Bilimsel araştırmalara nazaran dev sütunların taşınmasını mümkün kılabilecek en inançlı metodun kızak ve tomruklar ile taşıma yolunun bir ortada kullanılması olduğu düşünülüyor.
Granit ocağından, antik limana giden güzergâhta yer alan Kemallı köyünde tespit edilen granit döşemeli antik yol ve köydeki yol üstünde bulunan tek modül dev sütun bu kanıyı ispatlıyor.

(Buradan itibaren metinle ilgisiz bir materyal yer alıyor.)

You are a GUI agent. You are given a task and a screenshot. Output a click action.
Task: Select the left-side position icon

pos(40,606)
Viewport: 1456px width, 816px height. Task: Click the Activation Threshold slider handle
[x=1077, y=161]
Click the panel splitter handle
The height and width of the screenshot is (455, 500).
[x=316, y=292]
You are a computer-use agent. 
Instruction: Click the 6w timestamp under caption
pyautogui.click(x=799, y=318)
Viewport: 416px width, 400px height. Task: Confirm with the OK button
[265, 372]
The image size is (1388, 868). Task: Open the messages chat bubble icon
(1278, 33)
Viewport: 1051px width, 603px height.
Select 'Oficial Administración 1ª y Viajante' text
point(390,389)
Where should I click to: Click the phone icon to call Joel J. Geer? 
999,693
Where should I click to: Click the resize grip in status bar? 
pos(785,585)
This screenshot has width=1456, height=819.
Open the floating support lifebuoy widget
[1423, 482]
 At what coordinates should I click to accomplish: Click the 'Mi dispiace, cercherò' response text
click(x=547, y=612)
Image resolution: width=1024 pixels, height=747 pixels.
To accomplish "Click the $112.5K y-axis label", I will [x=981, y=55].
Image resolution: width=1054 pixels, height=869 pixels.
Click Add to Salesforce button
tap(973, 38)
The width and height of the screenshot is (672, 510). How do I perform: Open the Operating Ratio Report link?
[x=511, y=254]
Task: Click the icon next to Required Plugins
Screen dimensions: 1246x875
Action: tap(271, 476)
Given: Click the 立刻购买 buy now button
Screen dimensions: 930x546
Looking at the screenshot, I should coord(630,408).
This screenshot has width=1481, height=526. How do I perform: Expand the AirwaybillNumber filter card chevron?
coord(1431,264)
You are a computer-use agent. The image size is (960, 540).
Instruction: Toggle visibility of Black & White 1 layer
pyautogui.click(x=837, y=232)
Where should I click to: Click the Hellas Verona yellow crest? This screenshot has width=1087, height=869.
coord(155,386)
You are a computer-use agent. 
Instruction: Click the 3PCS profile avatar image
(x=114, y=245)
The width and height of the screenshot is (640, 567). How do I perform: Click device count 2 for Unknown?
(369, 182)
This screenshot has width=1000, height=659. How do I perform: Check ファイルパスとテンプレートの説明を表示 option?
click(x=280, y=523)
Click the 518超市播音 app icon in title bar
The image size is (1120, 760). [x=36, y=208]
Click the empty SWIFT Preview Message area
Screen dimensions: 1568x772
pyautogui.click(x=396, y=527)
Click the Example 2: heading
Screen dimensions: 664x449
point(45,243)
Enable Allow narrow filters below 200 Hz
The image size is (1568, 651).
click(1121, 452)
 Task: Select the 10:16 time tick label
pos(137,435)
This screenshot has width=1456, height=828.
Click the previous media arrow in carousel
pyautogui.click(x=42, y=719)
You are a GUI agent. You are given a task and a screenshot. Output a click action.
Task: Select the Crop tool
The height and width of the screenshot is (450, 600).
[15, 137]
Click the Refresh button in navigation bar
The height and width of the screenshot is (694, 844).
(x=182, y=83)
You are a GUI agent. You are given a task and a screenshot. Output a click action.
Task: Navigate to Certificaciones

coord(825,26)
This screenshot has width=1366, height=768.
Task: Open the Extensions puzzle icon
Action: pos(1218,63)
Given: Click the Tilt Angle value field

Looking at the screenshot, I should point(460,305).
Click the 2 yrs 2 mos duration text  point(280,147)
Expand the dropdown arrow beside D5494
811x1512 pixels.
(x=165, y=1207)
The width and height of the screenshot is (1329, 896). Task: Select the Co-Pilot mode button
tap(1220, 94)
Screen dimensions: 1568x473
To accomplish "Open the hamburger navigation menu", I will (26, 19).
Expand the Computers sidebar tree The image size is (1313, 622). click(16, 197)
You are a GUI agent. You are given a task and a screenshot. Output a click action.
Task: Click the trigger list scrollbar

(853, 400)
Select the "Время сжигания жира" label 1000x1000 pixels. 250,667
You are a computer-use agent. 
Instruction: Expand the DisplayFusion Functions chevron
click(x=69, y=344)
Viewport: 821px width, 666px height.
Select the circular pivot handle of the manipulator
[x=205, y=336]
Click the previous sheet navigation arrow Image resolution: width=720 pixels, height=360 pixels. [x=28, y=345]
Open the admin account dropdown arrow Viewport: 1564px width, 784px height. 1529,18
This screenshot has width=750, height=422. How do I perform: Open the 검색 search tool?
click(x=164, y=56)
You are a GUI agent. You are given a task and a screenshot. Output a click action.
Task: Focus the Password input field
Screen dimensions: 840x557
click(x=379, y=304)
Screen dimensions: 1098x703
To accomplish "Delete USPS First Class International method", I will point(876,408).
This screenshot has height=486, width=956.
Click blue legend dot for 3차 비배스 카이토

Melanippos’un mezar yazıtı Kemallı’da!
1785-1788 yılları ortasında Ezine’nin Kemallı köyünde yaşamış olan gladyatör Melanippos’un mezar yazıtı burada bulunmuş ve daha sonra Paris’te bulunan Louvre Müzesi’ne taşınmış. Üzerinde Gladyatör için Thallos ve Zoe isminde akrabaları tarafından kendisi için yazılmış epigramda hepimize ibret verecek dizeler bulunuyor. Çevirisi şöyle:
Melanippos ben ey yolcu,
Stadyumların kahramanı aslen Tarsos’lu,
İkinci sınıftan gladyatör lakin artık bir meyyit,
Retiarius idim ben, bir bak artık gömülü,
Artık ne duyuluyor sesi bir bronz trompetin,
Ne de coşturuyor beni sesi flütlerin
Derler ki Herakles başarılıydı on iki güçlü vazifede
O kadarını yaptım ben de lakin öldüm on üçüncü dövüşte.
Pandemi sonrası bu üç medeniyetin kesiştiği gizli köyü kesinlikle listenize ekleyin. Bozcaada öncesi yahut sonrası tabiat turizmi kaçamağı ile sizlere kucak açacak.